» **PROBLEM TO WORK ON**
Every line from the one containing "Media (1456, 582)" to the one containing "[Viber] (88, 139)" in the records below, both included, must be set down exactly, and no other line.

*** DATASET Section Begins ***

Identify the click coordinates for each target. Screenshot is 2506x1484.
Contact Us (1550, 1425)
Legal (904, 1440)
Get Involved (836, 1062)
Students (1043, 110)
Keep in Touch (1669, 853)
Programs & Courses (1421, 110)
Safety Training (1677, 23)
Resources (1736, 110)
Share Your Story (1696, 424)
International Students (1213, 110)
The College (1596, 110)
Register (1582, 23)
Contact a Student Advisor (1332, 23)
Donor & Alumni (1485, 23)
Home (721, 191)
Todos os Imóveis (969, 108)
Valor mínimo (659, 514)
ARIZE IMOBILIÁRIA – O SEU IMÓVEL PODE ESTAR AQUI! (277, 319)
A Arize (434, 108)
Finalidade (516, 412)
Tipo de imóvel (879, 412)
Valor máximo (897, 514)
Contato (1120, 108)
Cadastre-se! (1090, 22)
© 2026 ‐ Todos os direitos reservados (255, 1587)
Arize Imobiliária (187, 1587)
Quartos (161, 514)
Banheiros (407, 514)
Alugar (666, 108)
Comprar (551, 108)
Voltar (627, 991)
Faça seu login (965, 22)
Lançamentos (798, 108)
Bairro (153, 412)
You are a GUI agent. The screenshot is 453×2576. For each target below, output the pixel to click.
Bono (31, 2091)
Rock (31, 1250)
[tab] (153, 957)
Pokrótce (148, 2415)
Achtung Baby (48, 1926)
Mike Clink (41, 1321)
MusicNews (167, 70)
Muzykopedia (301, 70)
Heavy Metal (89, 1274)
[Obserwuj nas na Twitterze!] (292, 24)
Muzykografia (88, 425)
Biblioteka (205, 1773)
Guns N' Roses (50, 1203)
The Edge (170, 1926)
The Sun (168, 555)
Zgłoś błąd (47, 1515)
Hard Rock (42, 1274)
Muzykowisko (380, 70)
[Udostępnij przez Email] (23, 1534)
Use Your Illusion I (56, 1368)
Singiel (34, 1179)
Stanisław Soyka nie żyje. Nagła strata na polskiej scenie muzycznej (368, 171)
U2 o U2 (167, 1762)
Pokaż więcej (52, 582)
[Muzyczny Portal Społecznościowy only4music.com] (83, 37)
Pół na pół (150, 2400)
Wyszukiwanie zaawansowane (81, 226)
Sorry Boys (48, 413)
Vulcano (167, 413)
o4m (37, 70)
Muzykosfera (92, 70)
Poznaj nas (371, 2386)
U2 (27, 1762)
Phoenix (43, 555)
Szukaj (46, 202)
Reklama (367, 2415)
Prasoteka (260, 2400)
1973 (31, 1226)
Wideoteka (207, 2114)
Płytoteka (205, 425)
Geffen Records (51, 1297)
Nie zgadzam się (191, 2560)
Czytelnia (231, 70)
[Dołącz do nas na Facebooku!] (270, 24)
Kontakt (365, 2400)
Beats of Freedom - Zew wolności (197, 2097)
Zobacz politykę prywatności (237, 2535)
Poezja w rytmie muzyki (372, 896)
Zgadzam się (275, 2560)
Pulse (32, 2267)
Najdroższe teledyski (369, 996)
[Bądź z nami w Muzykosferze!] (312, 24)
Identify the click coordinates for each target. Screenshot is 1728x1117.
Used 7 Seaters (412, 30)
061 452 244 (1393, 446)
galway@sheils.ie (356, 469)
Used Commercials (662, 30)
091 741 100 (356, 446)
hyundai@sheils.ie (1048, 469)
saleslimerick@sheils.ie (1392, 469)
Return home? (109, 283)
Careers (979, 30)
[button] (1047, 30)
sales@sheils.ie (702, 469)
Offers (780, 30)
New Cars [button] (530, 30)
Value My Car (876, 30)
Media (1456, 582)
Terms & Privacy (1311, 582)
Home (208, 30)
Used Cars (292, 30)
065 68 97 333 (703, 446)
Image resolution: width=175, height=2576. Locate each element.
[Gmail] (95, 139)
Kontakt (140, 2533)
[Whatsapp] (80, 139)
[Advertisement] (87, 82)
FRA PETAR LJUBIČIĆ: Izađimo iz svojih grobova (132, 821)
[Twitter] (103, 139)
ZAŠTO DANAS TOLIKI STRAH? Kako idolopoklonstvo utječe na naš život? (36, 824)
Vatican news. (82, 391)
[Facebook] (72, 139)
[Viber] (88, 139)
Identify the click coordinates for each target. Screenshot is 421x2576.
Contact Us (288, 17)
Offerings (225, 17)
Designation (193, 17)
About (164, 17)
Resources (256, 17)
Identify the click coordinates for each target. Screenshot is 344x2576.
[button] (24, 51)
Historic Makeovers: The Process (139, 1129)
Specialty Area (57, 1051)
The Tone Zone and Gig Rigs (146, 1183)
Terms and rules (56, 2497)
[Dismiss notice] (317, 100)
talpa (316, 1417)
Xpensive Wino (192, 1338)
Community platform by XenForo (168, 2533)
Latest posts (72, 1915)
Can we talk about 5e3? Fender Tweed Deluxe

*** DATASET Section Ends ***

» **TASK OUTPUT**
Media (1456, 582)
Terms & Privacy (1311, 582)
Home (208, 30)
Used Cars (292, 30)
065 68 97 333 (703, 446)
Image resolution: width=175, height=2576. Locate each element.
[Gmail] (95, 139)
Kontakt (140, 2533)
[Whatsapp] (80, 139)
[Advertisement] (87, 82)
FRA PETAR LJUBIČIĆ: Izađimo iz svojih grobova (132, 821)
[Twitter] (103, 139)
ZAŠTO DANAS TOLIKI STRAH? Kako idolopoklonstvo utječe na naš život? (36, 824)
Vatican news. (82, 391)
[Facebook] (72, 139)
[Viber] (88, 139)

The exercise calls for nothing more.